**YOUR OBJECTIVE:**
The complete listing should be restated exactly.
(EXERCISE INPUTS begins)
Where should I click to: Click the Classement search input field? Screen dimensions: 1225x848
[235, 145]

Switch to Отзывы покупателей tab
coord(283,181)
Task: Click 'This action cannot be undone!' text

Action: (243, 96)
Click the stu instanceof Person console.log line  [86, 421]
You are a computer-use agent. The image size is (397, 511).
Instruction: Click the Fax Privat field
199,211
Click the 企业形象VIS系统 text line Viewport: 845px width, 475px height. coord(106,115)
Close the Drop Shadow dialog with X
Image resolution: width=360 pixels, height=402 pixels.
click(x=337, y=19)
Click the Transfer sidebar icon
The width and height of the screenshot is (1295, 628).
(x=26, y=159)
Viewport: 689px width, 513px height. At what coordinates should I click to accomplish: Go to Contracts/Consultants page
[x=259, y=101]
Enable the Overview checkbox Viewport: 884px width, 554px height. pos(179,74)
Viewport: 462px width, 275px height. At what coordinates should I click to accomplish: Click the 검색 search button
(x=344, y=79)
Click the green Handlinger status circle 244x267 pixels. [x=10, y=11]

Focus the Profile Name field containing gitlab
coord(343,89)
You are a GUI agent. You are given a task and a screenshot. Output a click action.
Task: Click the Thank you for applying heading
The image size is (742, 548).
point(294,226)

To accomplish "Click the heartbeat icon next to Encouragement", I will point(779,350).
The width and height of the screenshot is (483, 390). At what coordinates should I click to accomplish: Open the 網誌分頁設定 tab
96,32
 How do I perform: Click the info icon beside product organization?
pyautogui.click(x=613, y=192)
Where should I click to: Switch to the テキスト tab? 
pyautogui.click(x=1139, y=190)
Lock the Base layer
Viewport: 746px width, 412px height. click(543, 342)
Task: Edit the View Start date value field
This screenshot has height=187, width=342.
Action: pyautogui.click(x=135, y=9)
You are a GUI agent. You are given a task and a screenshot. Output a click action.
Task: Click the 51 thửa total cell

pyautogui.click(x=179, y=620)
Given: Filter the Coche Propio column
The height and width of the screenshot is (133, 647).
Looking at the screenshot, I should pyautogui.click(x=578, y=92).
(EXERCISE INPUTS ends)
**RESPONSE TO THIS EXERCISE:**
Where should I click to: Click the Classement search input field? Screen dimensions: 1225x848
[235, 145]

Switch to Отзывы покупателей tab
coord(283,181)
Task: Click 'This action cannot be undone!' text

Action: (243, 96)
Click the stu instanceof Person console.log line  [86, 421]
You are a computer-use agent. The image size is (397, 511).
Instruction: Click the Fax Privat field
199,211
Click the 企业形象VIS系统 text line Viewport: 845px width, 475px height. coord(106,115)
Close the Drop Shadow dialog with X
Image resolution: width=360 pixels, height=402 pixels.
click(x=337, y=19)
Click the Transfer sidebar icon
The width and height of the screenshot is (1295, 628).
(x=26, y=159)
Viewport: 689px width, 513px height. At what coordinates should I click to accomplish: Go to Contracts/Consultants page
[x=259, y=101]
Enable the Overview checkbox Viewport: 884px width, 554px height. pos(179,74)
Viewport: 462px width, 275px height. At what coordinates should I click to accomplish: Click the 검색 search button
(x=344, y=79)
Click the green Handlinger status circle 244x267 pixels. [x=10, y=11]

Focus the Profile Name field containing gitlab
coord(343,89)
You are a GUI agent. You are given a task and a screenshot. Output a click action.
Task: Click the Thank you for applying heading
The image size is (742, 548).
point(294,226)

To accomplish "Click the heartbeat icon next to Encouragement", I will point(779,350).
The width and height of the screenshot is (483, 390). At what coordinates should I click to accomplish: Open the 網誌分頁設定 tab
96,32
 How do I perform: Click the info icon beside product organization?
pyautogui.click(x=613, y=192)
Where should I click to: Switch to the テキスト tab? 
pyautogui.click(x=1139, y=190)
Lock the Base layer
Viewport: 746px width, 412px height. click(543, 342)
Task: Edit the View Start date value field
This screenshot has height=187, width=342.
Action: pyautogui.click(x=135, y=9)
You are a GUI agent. You are given a task and a screenshot. Output a click action.
Task: Click the 51 thửa total cell

pyautogui.click(x=179, y=620)
Given: Filter the Coche Propio column
The height and width of the screenshot is (133, 647).
Looking at the screenshot, I should pyautogui.click(x=578, y=92).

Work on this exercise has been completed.